RAW DATA>

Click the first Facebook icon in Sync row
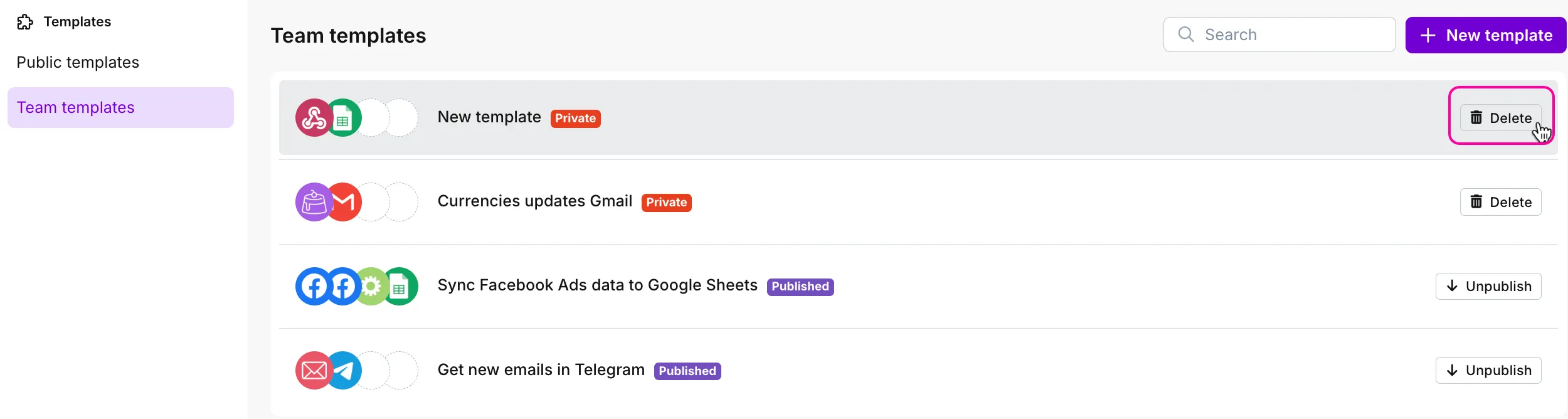This screenshot has width=1568, height=419. click(x=314, y=287)
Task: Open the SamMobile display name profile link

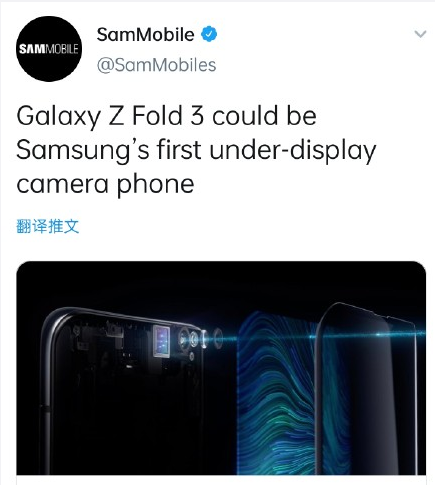Action: 145,34
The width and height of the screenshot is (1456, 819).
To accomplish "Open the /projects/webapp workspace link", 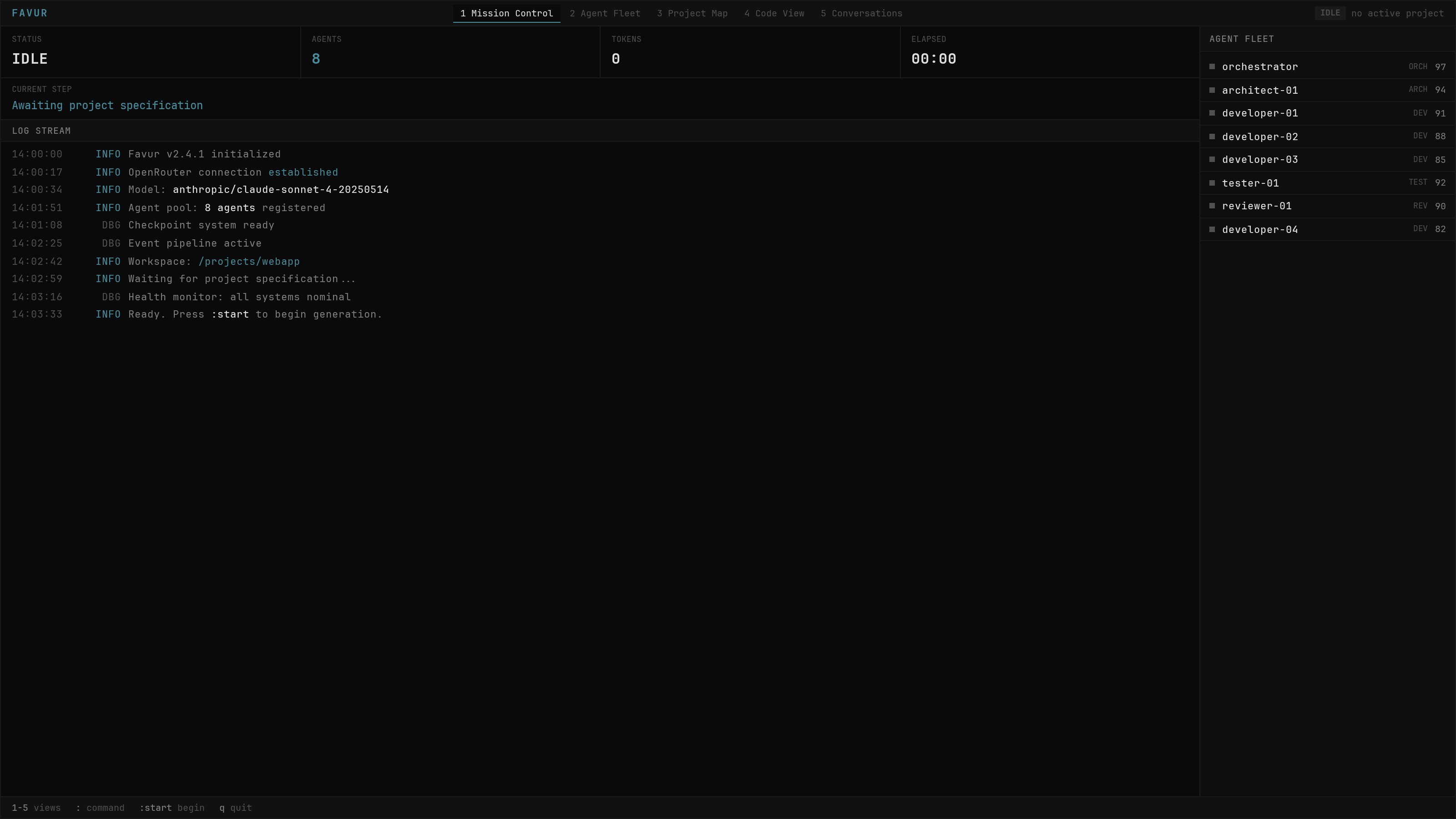I will click(x=249, y=261).
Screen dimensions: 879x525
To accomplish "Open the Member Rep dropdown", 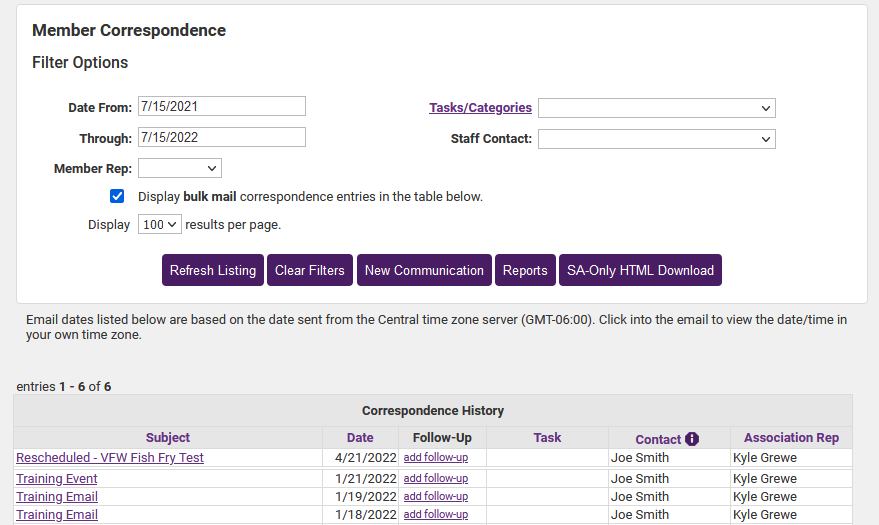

EXERCISE INSTRUCTIONS>
Rewrite the records from the line containing "Screen dimensions: 879x525" through the end of the records, both included, changing "dropdown" to "menu" and leaving everything else as it is. Leave the pictures out of your answer.

RESULT BELOW>
Screen dimensions: 879x525
To accomplish "Open the Member Rep menu", 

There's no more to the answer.